_Problem description_
Rewrite the listing below as a JSON list of strings, with one string per line and blank lines omitted. Leave out the pictures.

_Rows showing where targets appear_
• • • • • • •
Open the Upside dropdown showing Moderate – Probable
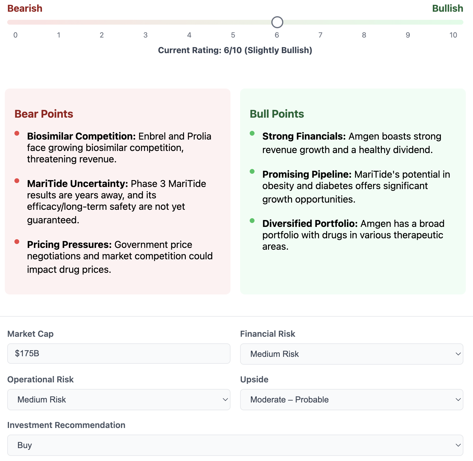This screenshot has height=461, width=473. click(x=351, y=400)
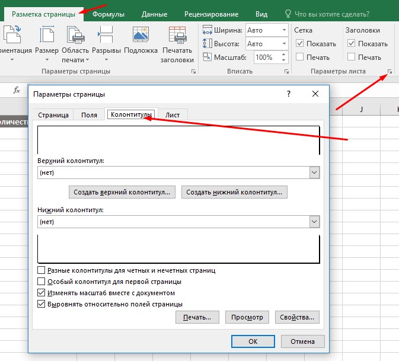Enable Разные колонтитулы для четных и нечетных страниц
This screenshot has height=361, width=399.
point(42,270)
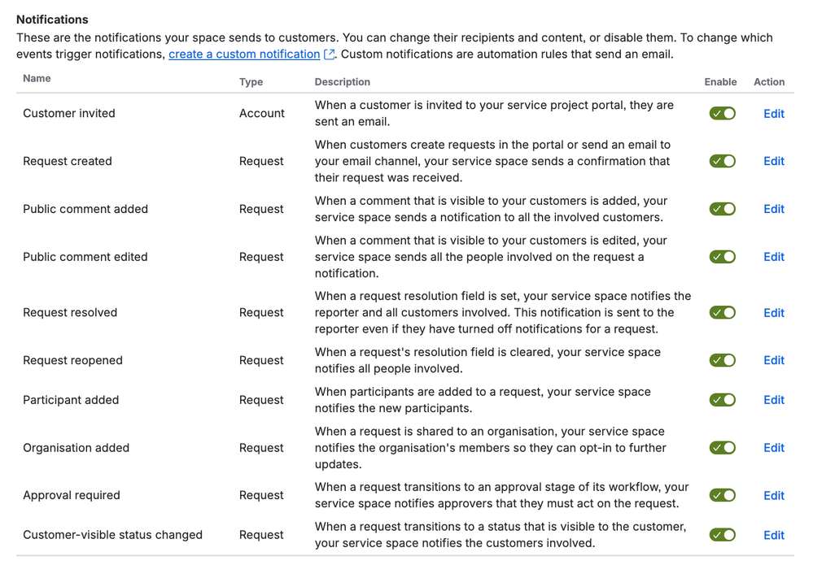Edit the Request created notification
The width and height of the screenshot is (813, 565).
click(773, 161)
• • • • • • •
_Right answer_
[
  "Open the Upside dropdown showing Moderate – Probable",
  "This screenshot has height=461, width=473. click(x=351, y=400)",
  "Enable Разные колонтитулы для четных и нечетных страниц",
  "This screenshot has height=361, width=399.",
  "point(42,270)",
  "Edit the Request created notification",
  "The width and height of the screenshot is (813, 565).",
  "click(773, 161)"
]